On this inaugural episode of Downhome Sessions, we sit down with graffiti artist Daniel Anguilu to talk about his recent work in Boston.
Many graffiti artists create engaging work, but equally there are many murals done by writers who prefer to scribble their name across a wall in a hardly legible wildstyle font. These wildstyle pieces, which are commonplace in today’s graffiti scene, are more void of meaning than that of highly conceptualized, ornate works which are often created to present new ideas, pay historical homage, or open people’s minds to current social ills. The work of graffiti artist, Daniel Anguilu, brings a higher consciousness to the streets. On many walls throughout the Americas and beyond, you can find Daniel’s work weaving its way into the framework of urban and rural landscapes alike.
As a part of Northeastern University’s Artist-In-Residence program, Daniel, was selected from over fifty artists to be the first artist in the series of visiting artists, who will be adorning the campus with new works as a part of Northeastern’s new public art initiative. Nearly all of Anguilu’s work is themed and draws on some present social turmoil that deserves to be brought to the light. As he was beginning the mural, he was thinking of the direction he wanted to take it.
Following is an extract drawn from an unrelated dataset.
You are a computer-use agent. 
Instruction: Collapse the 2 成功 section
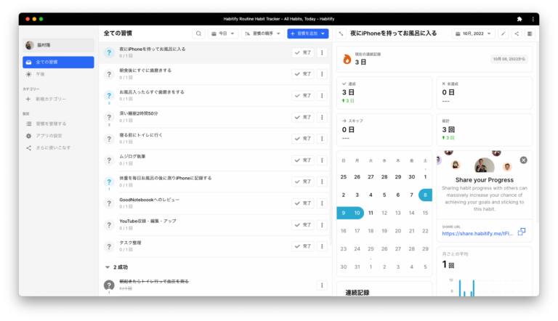tap(108, 267)
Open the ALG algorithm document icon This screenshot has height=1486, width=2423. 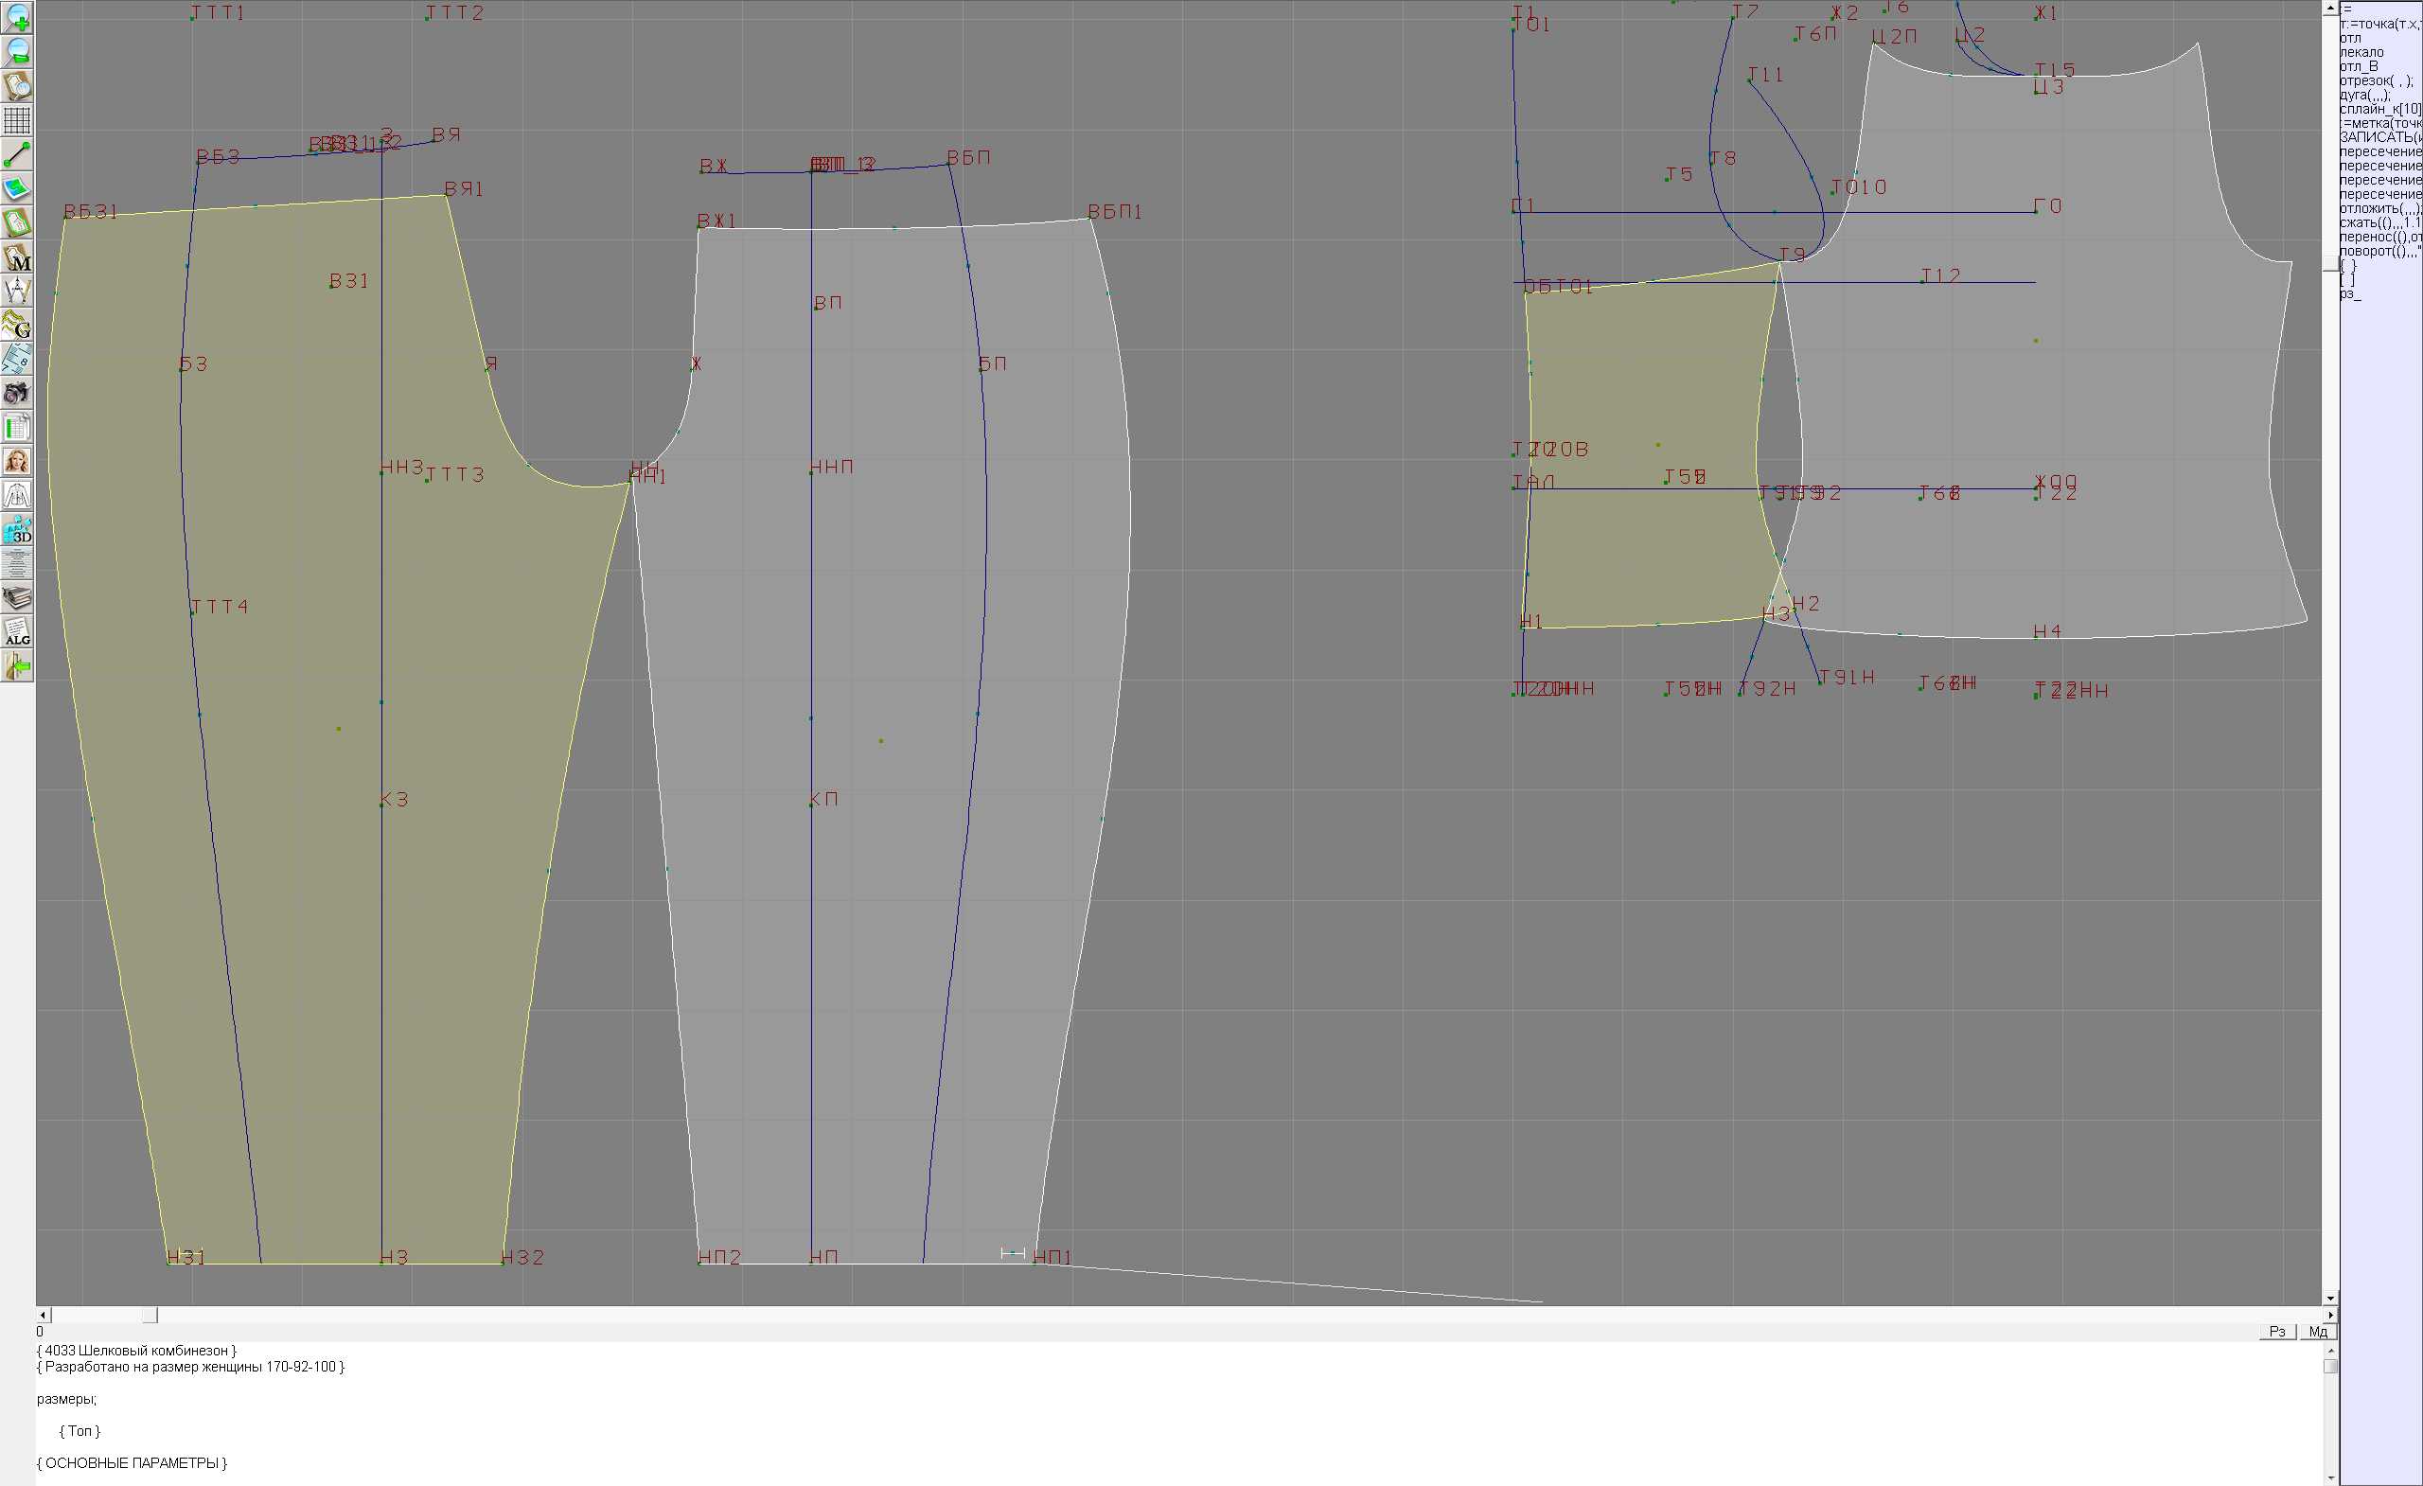[17, 632]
On day two, as he began his work, he had mentioned how Gabriel García Marquez had passed away just a week prior and he was thinking about theming the mural after Marquez’s novel One Hundred Years Of Solitude. As the days progressed, he would re-read parts of the novel in order to nail-down the most accurate depiction of the visual themes. Each of the characters he depicted have significant roles in the novel and help to relay the meaning from the book to the wall. Titling the piece after Marquez’s novel, Daniel hopes that future visitors of the mural will seek out the meaning behind the piece of work, sparking a journey within themselves that begins with reading One Hundred Years Of Solitude.
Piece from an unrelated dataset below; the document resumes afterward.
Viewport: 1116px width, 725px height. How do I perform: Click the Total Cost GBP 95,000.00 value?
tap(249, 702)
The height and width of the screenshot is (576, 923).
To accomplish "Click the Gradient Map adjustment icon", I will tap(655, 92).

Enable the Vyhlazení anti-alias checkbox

When we were not spending time at the wall, the city of Boston certainly kept us entertained. Most days were a good eight to twelve hours of painting with sporadic coffee and food breaks. Several days were cut short by rain, and one or two were lost completely due to torrential downpours. In our downtime, we were either stuck inside because of rain, were heading over to Bodega to grab more Ironlak, or were out wandering the streets looking for the best hole-in-the-wall restaurants and dive bars.
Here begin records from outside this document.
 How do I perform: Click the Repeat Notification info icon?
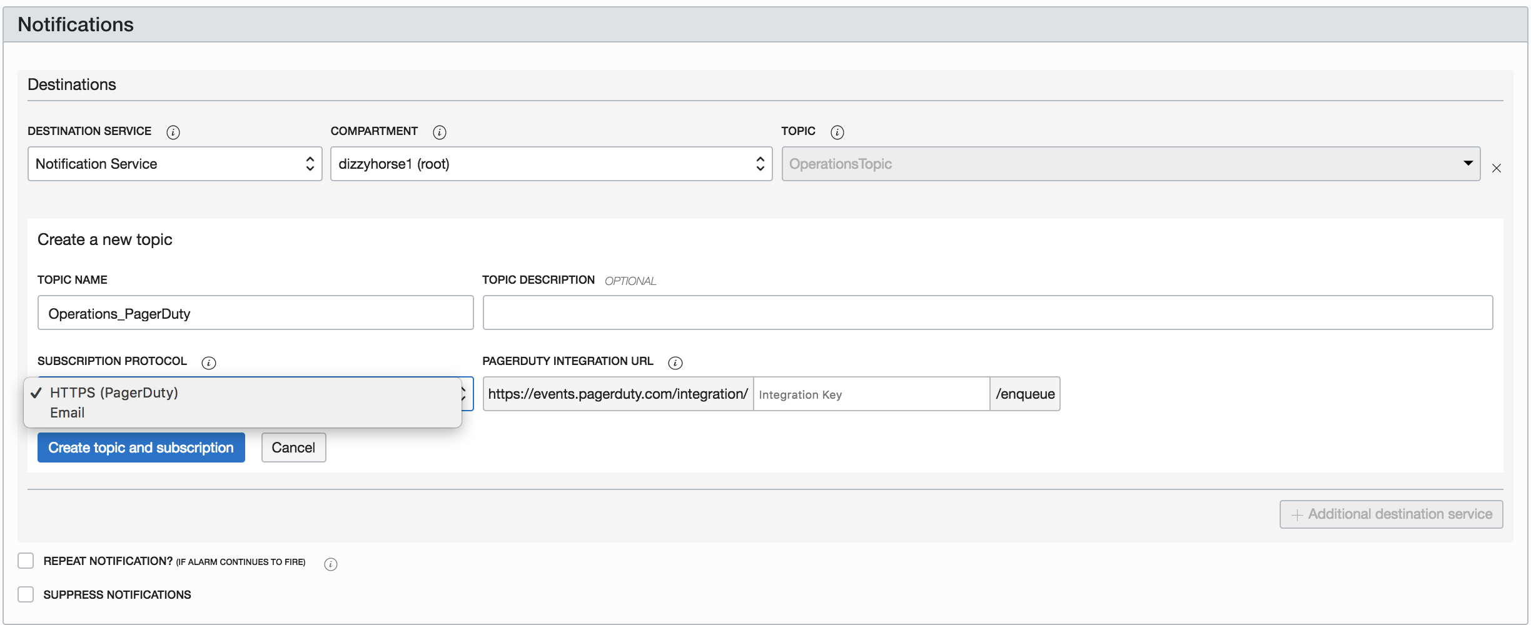[331, 564]
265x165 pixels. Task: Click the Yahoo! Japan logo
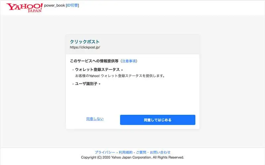pos(25,7)
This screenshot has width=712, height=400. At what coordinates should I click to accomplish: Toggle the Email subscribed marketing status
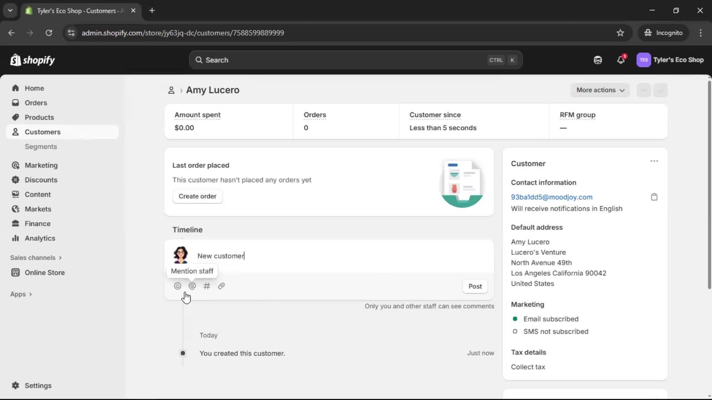point(515,319)
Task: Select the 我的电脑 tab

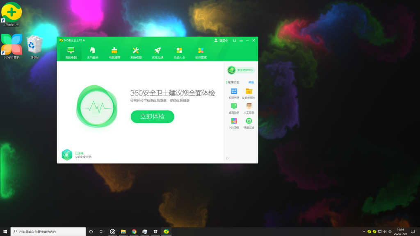Action: pyautogui.click(x=71, y=51)
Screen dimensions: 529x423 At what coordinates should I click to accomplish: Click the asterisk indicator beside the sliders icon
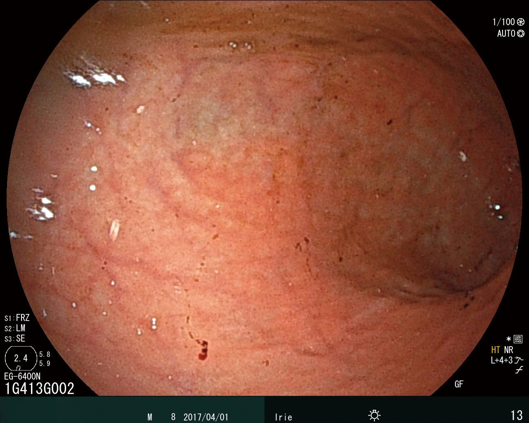pos(509,340)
Part of our local interaction was with Daniel’s friend, Boston-based graffiti artist Tense. He drove us around, showing us all the biggest and most coveted walls around Boston, Jamaica Plain, and Cambridge. To us southern boys, Boston’s “big walls” were like our practice spots. Most of the time, the walls would be tucked away or no larger than the back of that corner store you grew up practicing on as a kid. Legal areas to paint within urban areas will remain a point of contention for years to come. In the coming years, hopefully businesses and city governments will look to incorporate art into urban landscapes rather than act like a dope mural isn’t better to look at than a blank concrete wall.
If you’re in Boston and would like to check out Daniel’s One Hundred Years Of Solitude mural, it is located on the Northeastern University campus at the pedestrian bridge and retaining wall of the Ruggles MBTA, beside the Curry Student Center.